#### Fragmento de la página

Cada año y por unas horas, Valparaíso, ciudad históricamente diversa, agrega a su dificultosa condición de capital cultural de la República un par de condiciones adicionales que la vuelven aún más atractiva y paradojal.
Ocurre en las cercanías del 21 de mayo cuando el Poder Ejecutivo en pleno, con Presidente, Ministros, fuerzas especiales de Carabineros y escuadrones de presentación de las fuerzas armadas se trasladan hasta el Congreso Nacional con ocasión de la cuenta del gobernante.
Paralelamente y en las mismas horas, nerviosos escalones de marinería, en Plaza Sotomayor, confían en que la autoridad alcance a terminar su discurso antes de la hora señalada por la campana de Prat y la Esmeralda: las doce y diez, para recibir los honores correspondientes junto a la tumba del héroe y sus acompañantes.
Pero esta condición de capital política y naval, adicionada a lo cultural, comienza a prepararse con antelación. Uno o dos días antes, esta vez fue el domingo 19, desde los cerros porteños, se escuchan redobles de tambores, y agudas notas de pitos y cornetas de las bandas que encabezan a cada uno de las decenas de establecimientos educacionales que, vistiendo sus mejores galas, se dirigen hasta la Plaza Sotomayor para entregar su propio homenaje a Prat y los suyos, seguidos de ansiosos padres y hermanos que aprovisionan a los marchantes con subrepticias calugas, superochos y bebidas.
Será una larga jornada que termina, caída la noche, con los desfilantes exhaustos ingresando a sus respectivas aulas al sonido del tambor.

########
#### Datos proporcionados

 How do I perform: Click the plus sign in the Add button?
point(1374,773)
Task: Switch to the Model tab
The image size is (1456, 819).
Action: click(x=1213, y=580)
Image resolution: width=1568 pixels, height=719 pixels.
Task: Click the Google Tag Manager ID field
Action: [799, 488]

########

◆ Objetivos:
a – ¿Puedes transcribir del texto sobre Valparaíso y el 21 de mayo el pasaje que empieza con las palabras "Cada año y por" y acaba con "atractiva y paradojal."?
b – ¿Cómo seguiría el texto sobre el 21 de mayo en Valparaíso? Continúalo a partir de su última oración.

◆ Respuestas en orden:
a –
Cada año y por unas horas, Valparaíso, ciudad históricamente diversa, agrega a su dificultosa condición de capital cultural de la República un par de condiciones adicionales que la vuelven aún más atractiva y paradojal.

b –
Entre tanto, han recorrido innumerables calles de la ciudad y desplegado su paso más marcial frente al héroe. Es una tradición muy anterior a la del Congreso, con sólo algunas décadas en Valparaíso, que igual se apresta a recibir parlamentarios e invitados especiales de todos los poderes del Estado, para honrar no a un héroe, sino a un ciudadano común que luego de cuatro experiencias como ésta, volverá a serlo.
Mientras una decena de otros ciudadanos alistan sus mejores argumentos para sucederlo.
Compartiendo con esta tricapitalía, las artes no cejan. El mismo domingo 19, mientras las calles se llenaban de aires militares, las iglesias Luterana y Saint Paul, ofrecían sus habituales conciertos de órgano, sólo que en el caso de la Anglicana, se recibió una visita excepcional, el compositor y organista alemán Hans -André Stamm, que visitaba Chile y se encantó con el órgano donado por la Reina Victoria, al que hizo sonar como pocas veces se ha escuchado en los habituales conciertos de los mediodías dominicales.
El 21, la música deviene en cañonazos, precisamente 21, que despiertan a una ciudad inquieta, que acoge a miles de otros marchantes, esta vez los de banderas rojas y consignas estudiantiles y obreras salpicadas por enseñas verdes del Santiago Wanderers, un imprescindible en Valparaíso.
En el cerro Florida, entretanto, la Octava Comisaría, enfrentada a La Sebastiana de Pablo Neruda, acoge a centenares de carabineros venidos de otras regiones para evitar que la ciudadanía con sus desmesuras interrumpa el ritual político.
En otro cerro cercano, Ministras y Ministros se retratan -siempre como si fuera la última vez- junto al Presidente que luego se erige en un antiguo auto descapotable que avanza al cadencioso ritmo de su escolta de caballería y otros tambores que lo aguardan frente al Parlamento.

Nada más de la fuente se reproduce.